# SET TASK
Reproduce the material from the line with "Task: Click the Settings page heading" to the line with "click(x=1079, y=96)", swapping "Open" for "Launch" and leaving everything else in those lines untouched.

——

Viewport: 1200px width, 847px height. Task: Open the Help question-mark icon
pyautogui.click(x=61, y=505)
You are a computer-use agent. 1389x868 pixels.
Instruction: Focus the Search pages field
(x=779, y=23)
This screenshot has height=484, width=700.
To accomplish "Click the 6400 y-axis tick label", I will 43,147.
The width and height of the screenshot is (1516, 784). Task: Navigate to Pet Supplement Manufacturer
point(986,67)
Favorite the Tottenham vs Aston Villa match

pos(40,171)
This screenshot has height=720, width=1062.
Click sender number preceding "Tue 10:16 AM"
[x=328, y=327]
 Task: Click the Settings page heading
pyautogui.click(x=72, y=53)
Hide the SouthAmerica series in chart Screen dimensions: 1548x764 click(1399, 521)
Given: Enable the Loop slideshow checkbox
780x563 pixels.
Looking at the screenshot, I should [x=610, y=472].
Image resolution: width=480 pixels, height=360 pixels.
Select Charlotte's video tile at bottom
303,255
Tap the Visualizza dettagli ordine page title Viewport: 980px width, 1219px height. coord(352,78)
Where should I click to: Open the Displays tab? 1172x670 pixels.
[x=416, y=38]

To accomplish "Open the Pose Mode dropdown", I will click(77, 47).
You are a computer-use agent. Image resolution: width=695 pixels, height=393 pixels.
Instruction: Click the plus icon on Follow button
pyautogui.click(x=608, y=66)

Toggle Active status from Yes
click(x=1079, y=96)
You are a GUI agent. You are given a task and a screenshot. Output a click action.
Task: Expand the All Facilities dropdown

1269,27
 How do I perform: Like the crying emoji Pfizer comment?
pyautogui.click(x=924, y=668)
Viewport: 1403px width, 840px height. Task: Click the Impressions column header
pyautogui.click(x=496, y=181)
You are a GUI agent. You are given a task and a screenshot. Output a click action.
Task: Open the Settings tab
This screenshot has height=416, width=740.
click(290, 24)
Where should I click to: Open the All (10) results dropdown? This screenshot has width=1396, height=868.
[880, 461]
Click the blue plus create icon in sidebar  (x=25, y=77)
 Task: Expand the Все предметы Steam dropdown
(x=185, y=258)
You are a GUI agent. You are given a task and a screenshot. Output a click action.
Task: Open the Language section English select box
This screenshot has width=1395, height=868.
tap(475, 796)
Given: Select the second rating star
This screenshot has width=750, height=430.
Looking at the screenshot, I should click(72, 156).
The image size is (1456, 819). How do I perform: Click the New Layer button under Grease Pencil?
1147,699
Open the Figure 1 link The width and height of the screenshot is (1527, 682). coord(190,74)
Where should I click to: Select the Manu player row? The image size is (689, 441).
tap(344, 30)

——

# SOLUTION
 Task: Click the Settings page heading
pyautogui.click(x=72, y=53)
Hide the SouthAmerica series in chart Screen dimensions: 1548x764 click(1399, 521)
Given: Enable the Loop slideshow checkbox
780x563 pixels.
Looking at the screenshot, I should [x=610, y=472].
Image resolution: width=480 pixels, height=360 pixels.
Select Charlotte's video tile at bottom
303,255
Tap the Visualizza dettagli ordine page title Viewport: 980px width, 1219px height. coord(352,78)
Where should I click to: Launch the Displays tab? 1172x670 pixels.
[x=416, y=38]

To accomplish "Launch the Pose Mode dropdown", I will click(77, 47).
You are a computer-use agent. Image resolution: width=695 pixels, height=393 pixels.
Instruction: Click the plus icon on Follow button
pyautogui.click(x=608, y=66)

Toggle Active status from Yes
click(x=1079, y=96)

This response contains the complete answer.